Все, почему-то, молчат. Вообще, такое бывало редко – телеграфные провода, соединяющие «пятерку» и завод, проложены под землей, и на моей памяти всего трижды взрывы прерывали связь.

– Нет, Ира, – нарушает тишину Марат, – Обрыв связи обнаружили примерно четыре часа назад. Сергей отправился в Безмолвие почти сразу.

– То есть, он был снаружи во время взрыва?!

Снова молчание. К черту слова, все ясно и так.

– И до сих пор не вернулся?

Молчание. Лишь Сырецкий чуть склонил голову.

– Нужно отправляться искать его! Сейчас же!

– В свете рассказанного тобой… – начинает Сырецкий, – В общем, я предполагаю, что цель твоих мародеров, вовсе не «восьмерка». …Или не только она.

– Им нужны бегуны. – говорю я, и тут же осекаюсь. – Сергей?!

– Возможно. Возможно и то, что «пятерки» больше нет.

Все снова молчат, сочувственно глядя на меня. Идиотское чувство, когда все вокруг знают хоть ненамного, но больше тебя…

Что делать? Разделить мобильный отряд на две части, и половину отправить на поиски Сереги и на разведку, что случилось с «пятеркой», а половину – к «восьмерке», встретить врагов, если они еще не там? Кажется, логично. Остается убедить в этом Сырецкого.

– Петр Михайлович, – начинаю я, – А что, если разделить мобильный отряд и…

– Ира, – перебивает меня Сырецкий, – Какова численность мародеров?

– Меня атаковали человек сто – сто пятьдесят.
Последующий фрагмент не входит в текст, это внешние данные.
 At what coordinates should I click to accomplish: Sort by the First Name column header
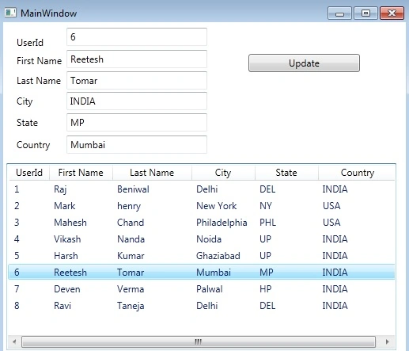(81, 173)
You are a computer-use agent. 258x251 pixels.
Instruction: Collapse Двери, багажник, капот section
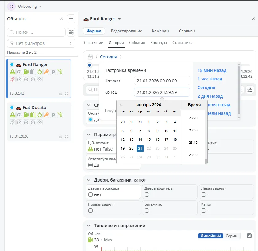(89, 180)

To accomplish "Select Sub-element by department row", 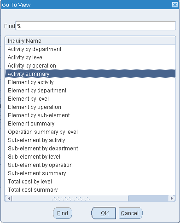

Я вывела из строя как минимум пятнадцать, да еще и взрыв…. Они были в самом пекле, пусть и под защитой грузовиков. Я думаю, их не больше сотни. Опасность представляет, разве что, их командир – он стоит еще сотни людей.

– Ира, ты меня не поняла. – терпеливо, словно ребенку, объясняет он, – Ты знаешь, сколько ВООБЩЕ было мародеров?

Теперь я понимаю, о чем он.

– Не знаю. – признаю я. – Но вы правы, вряд ли он бросил на меня все свои силы. Тогда тем более нужно срочно выдвигаться к «восьмерке»!

– Нет. Нельзя! Что, если все это – лишь отвлекающий маневр? Чего он хочет?!

– Перетянуть на свою сторону несколько бегунов.

– Бери глобальнее, Ира! Чего он хочет?!

– Остановить войну. Уничтожить Америку. Стать новым повелителем мира!

– Браво! И что ему для этого нужно? Не бегуны, Ира, что еще?

– Ракеты. – убитым голосом шепчу я. – Термоядерные боеголовки, координаты целей, обслуживающий персонал… Завод…

Помоги нам, Господи! Ядерный потенциал завода в руках психа с непомерными амбициями. В руках ненормального бегуна!

Сырецкий поднимается из-за стола, и отходит в угол, прижав к уху телефонную трубку.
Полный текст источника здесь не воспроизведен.